Centers’ perspective (Fig. 1) gave a heterogeneous picture of individual centers in Germany, even if a similar number of patients were followed by telemedicine. Some centers used video consultations, others telephone calls in almost identical frequencies, but only a minority of 11 centers managed to follow more than 50 patients per year via telemedicine. Looking at all German patients in DPV and their caretakers, less than 10% experienced any telemedicine contact in 2020 and as mentioned above only few centers provided telemedicine on a regular base. Thus, telemedicine in 2020 was already a light at the end of the tunnel but not a load-bearing infrastructure for pediatric diabetes care in Germany.
Looking ahead, some barriers to scale up telemedicine in Germany are identified so far.

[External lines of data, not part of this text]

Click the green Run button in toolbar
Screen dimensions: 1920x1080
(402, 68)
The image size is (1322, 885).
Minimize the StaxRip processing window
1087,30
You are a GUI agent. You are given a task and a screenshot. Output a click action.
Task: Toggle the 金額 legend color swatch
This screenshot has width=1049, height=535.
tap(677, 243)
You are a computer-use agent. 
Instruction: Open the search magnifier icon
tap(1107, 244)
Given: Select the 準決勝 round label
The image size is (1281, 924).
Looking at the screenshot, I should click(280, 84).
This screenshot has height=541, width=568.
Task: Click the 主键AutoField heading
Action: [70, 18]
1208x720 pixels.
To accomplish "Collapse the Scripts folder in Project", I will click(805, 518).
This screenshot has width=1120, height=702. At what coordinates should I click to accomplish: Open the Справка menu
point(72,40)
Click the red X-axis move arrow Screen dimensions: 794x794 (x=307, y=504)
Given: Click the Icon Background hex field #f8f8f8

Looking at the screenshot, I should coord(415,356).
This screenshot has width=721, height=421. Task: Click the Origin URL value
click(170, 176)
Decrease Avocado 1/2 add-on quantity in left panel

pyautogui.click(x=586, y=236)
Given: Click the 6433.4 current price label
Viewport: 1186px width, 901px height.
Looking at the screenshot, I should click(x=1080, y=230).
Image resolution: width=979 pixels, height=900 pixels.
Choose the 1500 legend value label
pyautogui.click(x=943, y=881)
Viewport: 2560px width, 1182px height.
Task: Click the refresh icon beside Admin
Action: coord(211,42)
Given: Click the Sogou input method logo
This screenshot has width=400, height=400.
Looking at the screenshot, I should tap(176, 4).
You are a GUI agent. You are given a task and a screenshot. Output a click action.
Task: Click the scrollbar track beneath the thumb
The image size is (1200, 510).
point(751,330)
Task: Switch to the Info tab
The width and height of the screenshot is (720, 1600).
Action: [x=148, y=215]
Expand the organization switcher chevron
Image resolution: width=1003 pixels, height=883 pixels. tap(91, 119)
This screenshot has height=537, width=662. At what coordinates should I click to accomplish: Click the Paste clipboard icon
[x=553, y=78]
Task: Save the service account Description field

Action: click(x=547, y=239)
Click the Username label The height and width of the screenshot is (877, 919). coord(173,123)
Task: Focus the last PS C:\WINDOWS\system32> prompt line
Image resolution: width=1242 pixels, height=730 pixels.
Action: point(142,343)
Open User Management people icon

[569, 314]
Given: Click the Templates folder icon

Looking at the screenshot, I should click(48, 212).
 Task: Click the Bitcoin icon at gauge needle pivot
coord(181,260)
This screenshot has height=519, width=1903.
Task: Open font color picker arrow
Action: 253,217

First, the European Union enacted the General Data Protection Regulation (GDPR) and up to now, some manufacturers’ software solutions are still not completely GDPR compliant and local hospital data protection regulations blocked active upload of patient data into these data-sharing cloud software systems. Second, implementation of video consultations into hospital ecosystems is a long process for health care professionals and requires investments into hardware, software and upload devices. However, a qualitative assessment of diabetes educators and pediatric diabetologists who were familiar with telemedicine found that video consultation offered several benefits in the ongoing care of children with T1D [20].
In conclusion, we experienced an impressive dynamics of telemedicine within the COVID-lockdown phase in the US but also in Germany, and finally use of telemedicine established at a much higher rate thereafter. This reflects very good acceptance once telemedicine was established - not only under emergency conditions. However, the overall use of telemedicine in Germany was unable to compensate any reduction of in-person visits and has not been established in the majority of our pediatric diabetes centers. Additional key factors to scale up telemedicine for children with diabetes in Germany were (i) GDPR compliant telehealth or video consultation programs and associated health data platforms, (ii) addressing specific socioeconomic demands and (iii) securing equal financing of telemedicine compared to in-person visits.